Deadline (Grand Reporterre #4) : Prométhée perd foie en l’énergie fossile
Deadline (Grand Reporterre #4) par Citizen.Kane.Kollektiv, Éric Massé, Heidi Becker-Babel, Loïc Risser & Julia Lauter, Théâtre du Point du jour (Lyon), 21-23 novembre 2021
Angélique Clairand et Éric Massé, directeurs du Théâtre du Point du jour dans les environs de Lyon depuis janvier 2019, ponctuent leur programmation de deux rendez-vous annuels autour de sujets d’actualité via des rencontres entre journalistes et artistes sur un temps court de répétitions.
Deadline, quatrième rendez-vous en date, traite de l’impact des énergies fossiles sur la santé et le climat. Précisons que le thème du réchauffement climatique traverse la « saison » 2021-22 – le mot sonne d’ailleurs étrangement aujourd’hui – avec La Faute (sur la montée des eaux) de François Hien et Éric Massé ou Mort d’une montagne (sur la fonte des glaciers) de Jérôme Cochet. La démarche documentaire, qui n’exclut par son heurt avec un trouble esthétique, est une autre ligne de force (Familie de Milo Rau notamment). Dans le hall d’accueil, sont exposés les travaux de la photojournaliste Kasia Strek sur les mines de charbon de sa Pologne natale. Bref, le spectateur est convié à un véritable parcours…

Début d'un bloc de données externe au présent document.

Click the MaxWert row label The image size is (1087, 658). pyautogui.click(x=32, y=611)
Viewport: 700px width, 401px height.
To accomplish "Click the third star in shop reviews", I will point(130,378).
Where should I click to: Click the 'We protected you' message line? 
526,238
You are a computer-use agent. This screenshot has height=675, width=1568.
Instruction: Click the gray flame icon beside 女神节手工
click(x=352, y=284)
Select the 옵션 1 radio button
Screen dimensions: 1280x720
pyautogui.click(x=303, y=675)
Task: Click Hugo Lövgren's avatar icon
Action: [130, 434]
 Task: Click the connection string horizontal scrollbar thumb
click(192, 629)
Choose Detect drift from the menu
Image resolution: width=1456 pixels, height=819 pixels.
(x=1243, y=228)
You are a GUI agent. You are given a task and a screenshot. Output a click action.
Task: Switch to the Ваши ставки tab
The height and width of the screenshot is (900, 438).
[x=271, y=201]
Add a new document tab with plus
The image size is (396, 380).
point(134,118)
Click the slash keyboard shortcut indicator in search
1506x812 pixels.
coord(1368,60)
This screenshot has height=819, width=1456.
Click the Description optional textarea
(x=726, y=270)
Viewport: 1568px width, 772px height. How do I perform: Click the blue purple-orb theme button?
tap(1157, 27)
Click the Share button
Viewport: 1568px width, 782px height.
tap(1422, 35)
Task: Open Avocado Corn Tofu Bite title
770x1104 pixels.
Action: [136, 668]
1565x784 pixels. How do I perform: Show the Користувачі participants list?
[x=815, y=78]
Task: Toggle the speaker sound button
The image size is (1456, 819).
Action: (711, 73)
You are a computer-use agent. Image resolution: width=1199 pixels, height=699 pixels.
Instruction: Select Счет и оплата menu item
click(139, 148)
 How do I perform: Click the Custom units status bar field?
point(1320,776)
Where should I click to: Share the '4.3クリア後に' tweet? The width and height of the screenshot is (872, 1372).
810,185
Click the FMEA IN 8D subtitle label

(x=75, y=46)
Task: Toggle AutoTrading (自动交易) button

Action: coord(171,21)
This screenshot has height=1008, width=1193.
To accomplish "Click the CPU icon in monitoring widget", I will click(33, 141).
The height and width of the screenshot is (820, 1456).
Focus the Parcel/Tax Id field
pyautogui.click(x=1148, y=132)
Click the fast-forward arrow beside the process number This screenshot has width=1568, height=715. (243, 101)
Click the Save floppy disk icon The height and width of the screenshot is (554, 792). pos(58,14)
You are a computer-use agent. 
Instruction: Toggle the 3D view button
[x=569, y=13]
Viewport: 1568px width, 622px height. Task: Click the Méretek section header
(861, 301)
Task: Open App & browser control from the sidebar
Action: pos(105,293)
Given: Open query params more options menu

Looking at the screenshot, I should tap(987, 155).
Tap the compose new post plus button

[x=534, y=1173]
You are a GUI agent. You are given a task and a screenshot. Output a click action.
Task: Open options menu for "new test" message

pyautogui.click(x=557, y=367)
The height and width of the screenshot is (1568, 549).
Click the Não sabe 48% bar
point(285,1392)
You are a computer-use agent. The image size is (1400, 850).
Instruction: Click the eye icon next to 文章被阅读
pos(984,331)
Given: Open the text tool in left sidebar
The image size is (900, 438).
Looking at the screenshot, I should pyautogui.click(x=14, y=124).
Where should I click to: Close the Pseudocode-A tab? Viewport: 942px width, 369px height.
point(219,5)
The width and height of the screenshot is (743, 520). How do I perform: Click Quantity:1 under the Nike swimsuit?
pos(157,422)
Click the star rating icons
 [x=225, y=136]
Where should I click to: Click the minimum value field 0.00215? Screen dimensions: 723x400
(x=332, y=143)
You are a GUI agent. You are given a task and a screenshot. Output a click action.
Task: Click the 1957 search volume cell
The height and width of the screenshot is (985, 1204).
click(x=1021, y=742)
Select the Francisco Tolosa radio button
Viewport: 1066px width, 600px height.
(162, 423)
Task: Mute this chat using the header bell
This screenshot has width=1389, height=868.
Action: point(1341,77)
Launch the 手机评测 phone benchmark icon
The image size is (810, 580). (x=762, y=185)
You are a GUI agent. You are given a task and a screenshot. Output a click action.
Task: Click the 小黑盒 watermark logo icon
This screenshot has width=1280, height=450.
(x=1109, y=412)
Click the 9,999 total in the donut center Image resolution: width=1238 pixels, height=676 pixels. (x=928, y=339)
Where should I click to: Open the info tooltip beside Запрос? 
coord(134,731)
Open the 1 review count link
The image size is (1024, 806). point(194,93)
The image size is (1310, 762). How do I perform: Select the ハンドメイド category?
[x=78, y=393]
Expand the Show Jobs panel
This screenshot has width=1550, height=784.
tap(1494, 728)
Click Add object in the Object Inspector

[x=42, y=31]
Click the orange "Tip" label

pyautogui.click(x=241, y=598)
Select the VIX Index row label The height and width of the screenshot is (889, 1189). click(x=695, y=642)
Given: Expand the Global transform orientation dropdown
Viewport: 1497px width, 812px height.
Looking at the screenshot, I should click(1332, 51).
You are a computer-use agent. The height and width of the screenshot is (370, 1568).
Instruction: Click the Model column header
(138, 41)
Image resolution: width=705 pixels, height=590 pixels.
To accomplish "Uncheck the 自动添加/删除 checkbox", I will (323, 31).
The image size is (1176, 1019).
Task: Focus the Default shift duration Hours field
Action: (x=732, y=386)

Bien plus qu’un spectacle de circonstances (ou une « performance », peu importe), ce qu’il est aussi, Deadline met en place un agencement où l’on perçoit très concrètement comment l’énergie, justement, y circule, se dépense, se consume, etc., pas seulement l’énergie physique des acteurs, ou celle nécessaire aux conditions techniques de la représentation, mais aussi (et surtout) l’énergie du sens de ce qui nous est proposé et adressé.
Tout part du lointain : sur le mode de la conférence, la journaliste Julia Lauter lit des énoncés à caractère informatif issus de ses investigations sur les mines de charbon de la région de Leipzig, la centrale nucléaire du Bugey non loin de Lyon et l’industrie automobile à Stuttgart, ville de Mercedes-Benz. Ceux qui aiment apprendre quelque chose en allant au théâtre seront satisfaits, certains sortiront en se disant qu’ils savaient déjà tout ceci, etc.
Mais un premier seuil de transformation a lieu au centre du plateau, sur le mode cette fois de la musique live, rock, batterie tonitruante, galvanisante. Le deuxième est constitué d’un rideau blanc diaphane, qui ménage un peu de flou, et où sont projetés des entretiens-vidéos, des sources documentaires. Le troisième et ultime sas est à l’avant-scène, espace de l’humour et d’une inventivité métaphorique. Ainsi, Prométhée, fil rouge du spectacle, n’est plus ce titan de la mythologie grecque, voleur de feu, châtié par Zeus, mais un alcoolique dont le vautour se délecte du foie jaunie afin de le faire repousser à neuf, et ainsi de suite : manière burlesque, imagée, de signifier notre dépendance aux énergies fossiles, non plus pour répondre à des besoins ni même à un confort de vie mais à la persistance d’un système capitaliste énergivore qui prospère grâce à elles. À un autre moment, on dissèque un cadavre dont sont extraits boulons, écrous, chaîne, etc., comme on disséquerait une industrie automobile qui voue encore un culte aux moteurs à combustion. Ailleurs, un expert du nucléaire, plein de morgue – c’est le cas de le dire –, discute avec une femme de ménage qui nettoie le plateau, lui pose des questions très terre-à-terre sur l’enfouissement des déchets, et détricote le mythe du nucléaire comme « énergie propre ».
En somme, ce passage d’un régime purement informatif à des figurations qui produisent des décalages (parfois comiques), du jeu dans la mécanique du théâtre documentaire, permet au spectateur d’y entrer, dans ce jeu, et pourquoi pas de dégripper certains automatismes de pensée. Julia Lauter et le Citizen.Kane.Kollektiv, dont le français n’est pas la langue maternelle, parviennent à se faire entendre. Éric Massé et Loïc Risser tiennent et cassent la baraque.